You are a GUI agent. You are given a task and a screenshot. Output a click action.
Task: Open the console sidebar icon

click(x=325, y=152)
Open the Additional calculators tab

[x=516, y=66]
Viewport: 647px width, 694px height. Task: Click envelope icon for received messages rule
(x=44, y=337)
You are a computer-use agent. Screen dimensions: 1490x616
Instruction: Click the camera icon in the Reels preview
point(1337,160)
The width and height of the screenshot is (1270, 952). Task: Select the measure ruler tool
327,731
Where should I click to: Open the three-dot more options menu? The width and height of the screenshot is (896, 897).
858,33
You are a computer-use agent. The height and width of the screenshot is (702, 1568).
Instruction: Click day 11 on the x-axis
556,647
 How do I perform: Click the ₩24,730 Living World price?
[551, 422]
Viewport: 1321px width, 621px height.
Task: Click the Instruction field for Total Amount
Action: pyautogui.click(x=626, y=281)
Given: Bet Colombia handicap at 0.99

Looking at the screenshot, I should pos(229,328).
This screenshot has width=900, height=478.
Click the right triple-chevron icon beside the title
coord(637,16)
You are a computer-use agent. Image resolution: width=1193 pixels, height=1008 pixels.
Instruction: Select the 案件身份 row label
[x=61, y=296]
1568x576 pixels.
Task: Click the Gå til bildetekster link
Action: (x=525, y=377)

Your task:
Extract each entry in full and write it down exactly.

Solution to the problem:
You are a GUI agent. You are given a task and a screenshot. Output a click action.
Task: Open the console sidebar icon

click(x=325, y=152)
Open the Additional calculators tab

[x=516, y=66]
Viewport: 647px width, 694px height. Task: Click envelope icon for received messages rule
(x=44, y=337)
You are a computer-use agent. Screen dimensions: 1490x616
Instruction: Click the camera icon in the Reels preview
point(1337,160)
The width and height of the screenshot is (1270, 952). Task: Select the measure ruler tool
327,731
Where should I click to: Open the three-dot more options menu? The width and height of the screenshot is (896, 897).
858,33
You are a computer-use agent. The height and width of the screenshot is (702, 1568).
Instruction: Click day 11 on the x-axis
556,647
 How do I perform: Click the ₩24,730 Living World price?
[551, 422]
Viewport: 1321px width, 621px height.
Task: Click the Instruction field for Total Amount
Action: pyautogui.click(x=626, y=281)
Given: Bet Colombia handicap at 0.99

Looking at the screenshot, I should pos(229,328).
This screenshot has width=900, height=478.
Click the right triple-chevron icon beside the title
coord(637,16)
You are a computer-use agent. Image resolution: width=1193 pixels, height=1008 pixels.
Instruction: Select the 案件身份 row label
[x=61, y=296]
1568x576 pixels.
Task: Click the Gå til bildetekster link
Action: (x=525, y=377)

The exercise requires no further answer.